» **The task**: Output the material exactly, keeping every line intact.

» **Records supplied**:
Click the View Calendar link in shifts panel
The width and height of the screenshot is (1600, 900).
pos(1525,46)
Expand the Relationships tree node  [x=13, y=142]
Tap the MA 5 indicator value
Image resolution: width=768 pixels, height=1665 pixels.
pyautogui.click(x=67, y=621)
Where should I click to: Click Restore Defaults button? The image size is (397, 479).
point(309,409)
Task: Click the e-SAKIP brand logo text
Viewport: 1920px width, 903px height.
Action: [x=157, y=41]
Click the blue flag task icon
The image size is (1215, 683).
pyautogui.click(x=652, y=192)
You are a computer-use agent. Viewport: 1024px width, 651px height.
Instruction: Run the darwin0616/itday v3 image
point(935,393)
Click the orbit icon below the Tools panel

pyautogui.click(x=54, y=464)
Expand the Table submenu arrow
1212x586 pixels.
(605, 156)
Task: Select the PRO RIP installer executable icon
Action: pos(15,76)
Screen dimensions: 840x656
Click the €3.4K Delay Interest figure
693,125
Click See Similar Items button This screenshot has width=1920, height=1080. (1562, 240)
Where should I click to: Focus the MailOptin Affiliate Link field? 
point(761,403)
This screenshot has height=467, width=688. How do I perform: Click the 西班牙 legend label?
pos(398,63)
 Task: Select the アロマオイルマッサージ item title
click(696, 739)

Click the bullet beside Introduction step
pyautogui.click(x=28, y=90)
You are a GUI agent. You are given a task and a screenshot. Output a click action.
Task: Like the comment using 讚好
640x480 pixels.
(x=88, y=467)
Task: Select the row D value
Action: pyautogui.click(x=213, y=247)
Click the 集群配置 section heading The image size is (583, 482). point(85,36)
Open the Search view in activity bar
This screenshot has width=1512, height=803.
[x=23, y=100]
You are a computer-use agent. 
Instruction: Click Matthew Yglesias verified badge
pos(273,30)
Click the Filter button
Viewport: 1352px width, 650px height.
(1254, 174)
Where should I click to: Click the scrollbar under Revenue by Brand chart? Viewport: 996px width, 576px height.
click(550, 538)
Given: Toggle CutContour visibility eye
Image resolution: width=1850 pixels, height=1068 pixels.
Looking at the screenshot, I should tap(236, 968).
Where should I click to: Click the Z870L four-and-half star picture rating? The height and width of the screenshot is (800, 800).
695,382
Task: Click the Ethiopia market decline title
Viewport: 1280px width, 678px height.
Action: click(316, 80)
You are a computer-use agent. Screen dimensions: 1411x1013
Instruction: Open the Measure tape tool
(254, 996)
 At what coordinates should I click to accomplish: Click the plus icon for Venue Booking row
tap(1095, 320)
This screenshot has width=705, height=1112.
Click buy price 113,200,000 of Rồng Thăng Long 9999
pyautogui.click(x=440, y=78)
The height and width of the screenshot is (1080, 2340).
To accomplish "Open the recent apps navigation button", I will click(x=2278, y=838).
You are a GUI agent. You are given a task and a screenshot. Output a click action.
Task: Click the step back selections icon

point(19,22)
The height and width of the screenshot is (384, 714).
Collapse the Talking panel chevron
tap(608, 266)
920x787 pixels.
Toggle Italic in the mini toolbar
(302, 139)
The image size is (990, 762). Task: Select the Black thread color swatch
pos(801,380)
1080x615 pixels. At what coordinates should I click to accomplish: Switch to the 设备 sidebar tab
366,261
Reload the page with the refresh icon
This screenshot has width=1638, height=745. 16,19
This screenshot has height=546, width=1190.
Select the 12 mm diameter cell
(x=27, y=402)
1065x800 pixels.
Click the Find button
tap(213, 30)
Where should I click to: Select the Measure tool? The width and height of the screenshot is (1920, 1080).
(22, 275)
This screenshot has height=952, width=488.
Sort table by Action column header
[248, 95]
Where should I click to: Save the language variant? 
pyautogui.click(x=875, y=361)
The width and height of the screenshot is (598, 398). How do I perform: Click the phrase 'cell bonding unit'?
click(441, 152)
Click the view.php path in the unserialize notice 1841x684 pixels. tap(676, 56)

» **Response area**:
Click the View Calendar link in shifts panel
The width and height of the screenshot is (1600, 900).
pos(1525,46)
Expand the Relationships tree node  [x=13, y=142]
Tap the MA 5 indicator value
Image resolution: width=768 pixels, height=1665 pixels.
pyautogui.click(x=67, y=621)
Where should I click to: Click Restore Defaults button? The image size is (397, 479).
point(309,409)
Task: Click the e-SAKIP brand logo text
Viewport: 1920px width, 903px height.
Action: [x=157, y=41]
Click the blue flag task icon
The image size is (1215, 683).
pyautogui.click(x=652, y=192)
You are a computer-use agent. Viewport: 1024px width, 651px height.
Instruction: Run the darwin0616/itday v3 image
point(935,393)
Click the orbit icon below the Tools panel

pyautogui.click(x=54, y=464)
Expand the Table submenu arrow
1212x586 pixels.
(605, 156)
Task: Select the PRO RIP installer executable icon
Action: pos(15,76)
Screen dimensions: 840x656
Click the €3.4K Delay Interest figure
693,125
Click See Similar Items button This screenshot has width=1920, height=1080. (1562, 240)
Where should I click to: Focus the MailOptin Affiliate Link field? 
point(761,403)
This screenshot has height=467, width=688. How do I perform: Click the 西班牙 legend label?
pos(398,63)
 Task: Select the アロマオイルマッサージ item title
click(696, 739)

Click the bullet beside Introduction step
pyautogui.click(x=28, y=90)
You are a GUI agent. You are given a task and a screenshot. Output a click action.
Task: Like the comment using 讚好
640x480 pixels.
(x=88, y=467)
Task: Select the row D value
Action: pyautogui.click(x=213, y=247)
Click the 集群配置 section heading The image size is (583, 482). point(85,36)
Open the Search view in activity bar
This screenshot has width=1512, height=803.
[x=23, y=100]
You are a computer-use agent. 
Instruction: Click Matthew Yglesias verified badge
pos(273,30)
Click the Filter button
Viewport: 1352px width, 650px height.
(1254, 174)
Where should I click to: Click the scrollbar under Revenue by Brand chart? Viewport: 996px width, 576px height.
click(550, 538)
Given: Toggle CutContour visibility eye
Image resolution: width=1850 pixels, height=1068 pixels.
Looking at the screenshot, I should tap(236, 968).
Where should I click to: Click the Z870L four-and-half star picture rating? The height and width of the screenshot is (800, 800).
695,382
Task: Click the Ethiopia market decline title
Viewport: 1280px width, 678px height.
Action: click(316, 80)
You are a computer-use agent. Screen dimensions: 1411x1013
Instruction: Open the Measure tape tool
(254, 996)
 At what coordinates should I click to accomplish: Click the plus icon for Venue Booking row
tap(1095, 320)
This screenshot has width=705, height=1112.
Click buy price 113,200,000 of Rồng Thăng Long 9999
pyautogui.click(x=440, y=78)
The height and width of the screenshot is (1080, 2340).
To accomplish "Open the recent apps navigation button", I will click(x=2278, y=838).
You are a GUI agent. You are given a task and a screenshot. Output a click action.
Task: Click the step back selections icon

point(19,22)
The height and width of the screenshot is (384, 714).
Collapse the Talking panel chevron
tap(608, 266)
920x787 pixels.
Toggle Italic in the mini toolbar
(302, 139)
The image size is (990, 762). Task: Select the Black thread color swatch
pos(801,380)
1080x615 pixels. At what coordinates should I click to accomplish: Switch to the 设备 sidebar tab
366,261
Reload the page with the refresh icon
This screenshot has width=1638, height=745. 16,19
This screenshot has height=546, width=1190.
Select the 12 mm diameter cell
(x=27, y=402)
1065x800 pixels.
Click the Find button
tap(213, 30)
Where should I click to: Select the Measure tool? The width and height of the screenshot is (1920, 1080).
(22, 275)
This screenshot has height=952, width=488.
Sort table by Action column header
[248, 95]
Where should I click to: Save the language variant? 
pyautogui.click(x=875, y=361)
The width and height of the screenshot is (598, 398). How do I perform: Click the phrase 'cell bonding unit'?
click(441, 152)
Click the view.php path in the unserialize notice 1841x684 pixels. tap(676, 56)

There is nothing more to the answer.